> **Set of tasks**
1. Decide whether each statement agrees with the excerpt about Brighton and Hove's council below. Answer yes or no for each, and quote the words from the excerpt that settle it.
(a) The Green Party took control of the council after the councillors resigned in July.
(b) The statue of Edward Colston was put up soon after his death.
(c) The council removed the headstones in the Rottingdean burial ground.
2. In the excerpt about Brighton and Hove's council below, in what year was the long-serving councillor hounded?
3. Carry on the excerpt about Brighton and Hove's council below for one paragraph, starting after its final sentence.

#### Source excerpt ####

In June 2020, when Brighton and Hove’s Labour administration announced its first act as an ‘anti-racist’ council would be to remove anything deemed racially offensive, few could have imagined it inaugurating the policy by removing itself. Labour Party in-fighting had thrown up revelations of alleged anti-Semitic racism. In July, this led to the resignations of the offending councillors and the loss of overall control (the Green Party took the helm). (15) The Greens have little to say about the commemorative items removal process. ‘Links are being made with all relevant groups …and local historians’…’ say town hall officials. But who are the relevant groups? Which local historians? Will the council simply consult its favoured activist-academics at the University of Brighton? And will it be so glib as to regard a few favoured ‘BAME’ consultees as representative of the thousands of black, Asian and minority ethnic residents of this city? Do they imagine their appointees can speak for all ‘BAME’ citizens?) (16)
Irrespective of which political party or officer elite runs it, our council is aloof from the people it is supposed to serve. It’s ideas and priorities exist in a bubble. It convinces itself that luxury apartment blocks address the housing crisis (replete with the double-speak ‘affordable housing’ as a phrase for unaffordable housing). Lately, council leaders speak of ‘anti-racism’ when in fact they have become disciples of ‘critical race theory’ (CRT). (17) Allegiance to CRT makes for an erratic, undemocratic entity when it comes to ‘anti-racism audits’, ‘removal committees’ or any other form of showmanship imagined as the hallmark of a ‘progressive’ council. This is the subject of part 2 ‘Cancelling the Past?’
In the remainder of this part, I use the example I had intended to use in my 2015 talk to the London journalism students. The hounding, in 2013, of one of Brighton’s hardest working, longest serving and oldest elected councillors offers a glimpse of the emergent and extremely divisive identity politics so warmly embraced by our council today.
(Top) Protestors in the former slave-port of Bristol topple the statue of Edward Colston as onlookers record it on their phones. The statue of slave trader Edward Colston only came to exist in 1895 (170 years after his death) because philanthropic groups connected to Colston’s good deeds hoped to generate positive values for Bristol (and displace its slave trading past). (Bottom right) Doing their bit, Brighton and Hove City Council facilitate the destruction of the Codrington plaque; (Bottom left) Britain’s Georgian buildings – pictured here in Brighton – considered problematic by a consultant advising London’s Mayor simply because they symbolise colonialism and imperialism, amounting – as some put it – to an offensive ‘architecture of oppression’. (18) BHCC confirm ‘In Rottingdean (burial ground at St Margaret’s), June 2020 the Diocese removed the headstones of music hall performers G H Elliott and Alice Banford where inscriptions referred to their ‘blackface’ act and stage names’.

#### Collected material ####

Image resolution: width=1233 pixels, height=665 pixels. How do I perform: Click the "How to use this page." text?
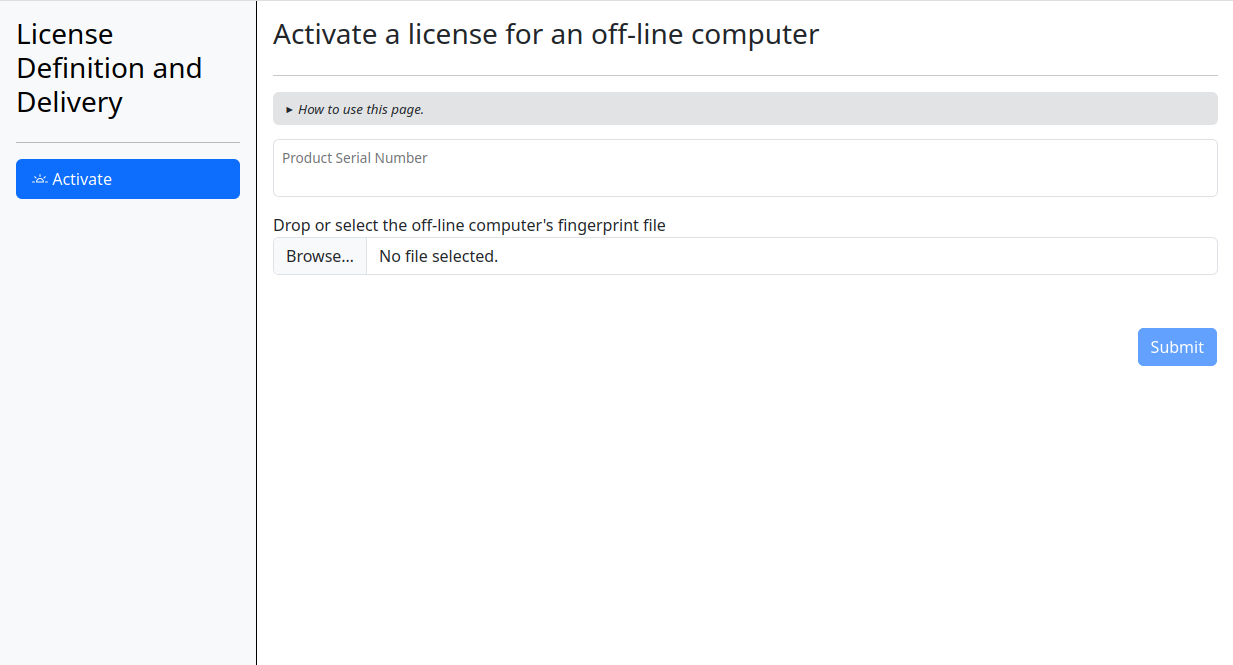(361, 109)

####

> **Task answers**
1.
(a) Yes: "(the Green Party took the helm)"
(b) No: "only came to exist in 1895 (170 years after his death)"
(c) No: "the Diocese removed the headstones"

2. 2013

3.
The hounding of Dawn Barnett For the local press, the summer of 2013 was much like any other (2020 excepted). Dubbed ‘silly season’, reporters find that the newsphere (especially political news) withers away, leaving them hunting for eye-catching headlines. For Bill Gardner, then an ambitious reporter at the Argus, a story came along that offered up an eye-catching headline: ‘Councillor backs golliwog sales in Brighton shop’. It had begun with a shopper at the kitchenware and gift shop Bert’s Homestore contacting the Argus having felt offended by a retro style drinks coasters on sale in the store. This moved quickly to a more lurid story once Gardner had contacted Councillor Dawn Barnett for comment. (19) What followed was a level of town hall procedural bullying so unedifying that by the end of that year Gardner himself, now a reporter at the Daily Telegraph, was tweeting ‘When I wrote Dawn Barnett golliwog story, never thought she’d be hounded like this. What a waste of money and time. Get a grip BHCC’.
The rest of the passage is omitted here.